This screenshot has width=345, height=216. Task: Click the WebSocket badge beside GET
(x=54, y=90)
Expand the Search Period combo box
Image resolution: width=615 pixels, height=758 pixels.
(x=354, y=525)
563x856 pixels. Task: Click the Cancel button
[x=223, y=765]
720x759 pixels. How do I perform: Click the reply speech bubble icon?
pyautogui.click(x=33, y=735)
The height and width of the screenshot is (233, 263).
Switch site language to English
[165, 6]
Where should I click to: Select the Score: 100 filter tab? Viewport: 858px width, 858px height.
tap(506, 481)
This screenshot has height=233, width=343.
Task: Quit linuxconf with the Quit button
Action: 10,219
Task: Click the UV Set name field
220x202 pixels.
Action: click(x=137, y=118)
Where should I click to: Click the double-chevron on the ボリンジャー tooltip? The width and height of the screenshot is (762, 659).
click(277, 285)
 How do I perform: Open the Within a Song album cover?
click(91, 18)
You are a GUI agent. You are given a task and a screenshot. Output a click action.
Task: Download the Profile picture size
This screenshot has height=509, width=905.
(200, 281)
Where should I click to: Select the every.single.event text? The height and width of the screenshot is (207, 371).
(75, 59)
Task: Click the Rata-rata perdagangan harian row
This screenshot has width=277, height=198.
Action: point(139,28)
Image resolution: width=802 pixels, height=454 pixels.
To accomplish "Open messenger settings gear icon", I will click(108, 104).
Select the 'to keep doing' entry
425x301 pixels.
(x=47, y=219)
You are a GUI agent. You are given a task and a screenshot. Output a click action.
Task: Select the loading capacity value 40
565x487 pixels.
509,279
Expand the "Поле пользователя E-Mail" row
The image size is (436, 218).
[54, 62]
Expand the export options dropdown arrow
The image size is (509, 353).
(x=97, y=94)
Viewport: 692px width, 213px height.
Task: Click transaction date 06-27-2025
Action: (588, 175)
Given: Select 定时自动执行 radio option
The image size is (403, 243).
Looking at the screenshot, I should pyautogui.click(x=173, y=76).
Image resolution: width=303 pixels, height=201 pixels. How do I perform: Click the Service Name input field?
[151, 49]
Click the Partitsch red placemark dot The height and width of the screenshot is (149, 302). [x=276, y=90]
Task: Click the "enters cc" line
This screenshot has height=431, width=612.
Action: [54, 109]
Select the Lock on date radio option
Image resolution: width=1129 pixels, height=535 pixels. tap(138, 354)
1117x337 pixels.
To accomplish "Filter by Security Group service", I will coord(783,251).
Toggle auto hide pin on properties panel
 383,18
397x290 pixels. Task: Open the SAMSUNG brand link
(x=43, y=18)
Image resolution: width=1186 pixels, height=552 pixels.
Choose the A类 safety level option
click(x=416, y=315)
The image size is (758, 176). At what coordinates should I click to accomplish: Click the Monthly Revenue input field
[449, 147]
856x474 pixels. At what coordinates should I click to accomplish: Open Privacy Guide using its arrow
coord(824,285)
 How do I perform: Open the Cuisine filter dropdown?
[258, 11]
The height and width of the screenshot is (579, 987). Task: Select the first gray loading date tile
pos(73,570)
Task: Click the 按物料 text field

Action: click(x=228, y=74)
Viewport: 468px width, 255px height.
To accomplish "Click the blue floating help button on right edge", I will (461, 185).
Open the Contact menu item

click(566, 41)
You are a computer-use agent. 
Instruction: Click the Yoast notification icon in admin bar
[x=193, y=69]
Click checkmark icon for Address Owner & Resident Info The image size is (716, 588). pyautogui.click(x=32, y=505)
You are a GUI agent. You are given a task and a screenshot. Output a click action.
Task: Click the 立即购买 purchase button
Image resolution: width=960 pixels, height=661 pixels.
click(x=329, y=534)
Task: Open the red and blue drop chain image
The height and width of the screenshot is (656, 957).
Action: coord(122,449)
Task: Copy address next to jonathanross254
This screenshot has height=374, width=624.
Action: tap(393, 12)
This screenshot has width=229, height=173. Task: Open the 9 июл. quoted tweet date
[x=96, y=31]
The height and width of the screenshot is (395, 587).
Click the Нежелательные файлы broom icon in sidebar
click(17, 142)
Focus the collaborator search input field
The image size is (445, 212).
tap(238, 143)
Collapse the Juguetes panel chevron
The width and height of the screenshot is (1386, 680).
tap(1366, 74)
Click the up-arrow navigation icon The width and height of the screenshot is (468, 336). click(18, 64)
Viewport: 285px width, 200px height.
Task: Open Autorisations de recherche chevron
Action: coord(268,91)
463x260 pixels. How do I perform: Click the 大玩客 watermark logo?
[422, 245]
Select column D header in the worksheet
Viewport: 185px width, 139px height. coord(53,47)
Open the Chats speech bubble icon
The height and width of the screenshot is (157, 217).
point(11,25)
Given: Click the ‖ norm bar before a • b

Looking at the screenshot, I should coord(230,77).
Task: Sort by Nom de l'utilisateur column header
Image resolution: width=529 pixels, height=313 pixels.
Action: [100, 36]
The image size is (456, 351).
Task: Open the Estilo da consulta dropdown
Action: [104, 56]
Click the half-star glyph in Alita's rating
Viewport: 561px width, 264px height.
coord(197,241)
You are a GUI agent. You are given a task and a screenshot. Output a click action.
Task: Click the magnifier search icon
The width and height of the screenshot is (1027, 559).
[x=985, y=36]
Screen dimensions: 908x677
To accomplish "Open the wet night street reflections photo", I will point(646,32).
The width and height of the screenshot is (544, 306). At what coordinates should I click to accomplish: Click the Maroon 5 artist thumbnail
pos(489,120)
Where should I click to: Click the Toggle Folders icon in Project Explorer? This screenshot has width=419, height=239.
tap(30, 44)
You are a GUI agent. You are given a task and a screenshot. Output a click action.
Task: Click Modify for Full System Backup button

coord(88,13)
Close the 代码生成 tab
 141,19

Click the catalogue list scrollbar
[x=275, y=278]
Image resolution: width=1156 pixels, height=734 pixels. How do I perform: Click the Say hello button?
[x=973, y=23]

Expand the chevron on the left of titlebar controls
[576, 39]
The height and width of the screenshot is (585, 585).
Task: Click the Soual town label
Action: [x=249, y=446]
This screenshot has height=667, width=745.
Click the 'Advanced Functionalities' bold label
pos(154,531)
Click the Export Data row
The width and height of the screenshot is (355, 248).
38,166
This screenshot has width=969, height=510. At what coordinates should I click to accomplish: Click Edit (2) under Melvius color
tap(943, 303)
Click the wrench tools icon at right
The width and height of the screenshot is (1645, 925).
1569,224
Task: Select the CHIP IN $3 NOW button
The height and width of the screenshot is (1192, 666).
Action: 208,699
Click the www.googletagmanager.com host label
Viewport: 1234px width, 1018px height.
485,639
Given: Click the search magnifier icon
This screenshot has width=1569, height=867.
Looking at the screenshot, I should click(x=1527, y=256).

• • • • • • •

Problem to work on — Your answer should be a single number: how many lines in the data above include "magnifier"?

Exercise response — 2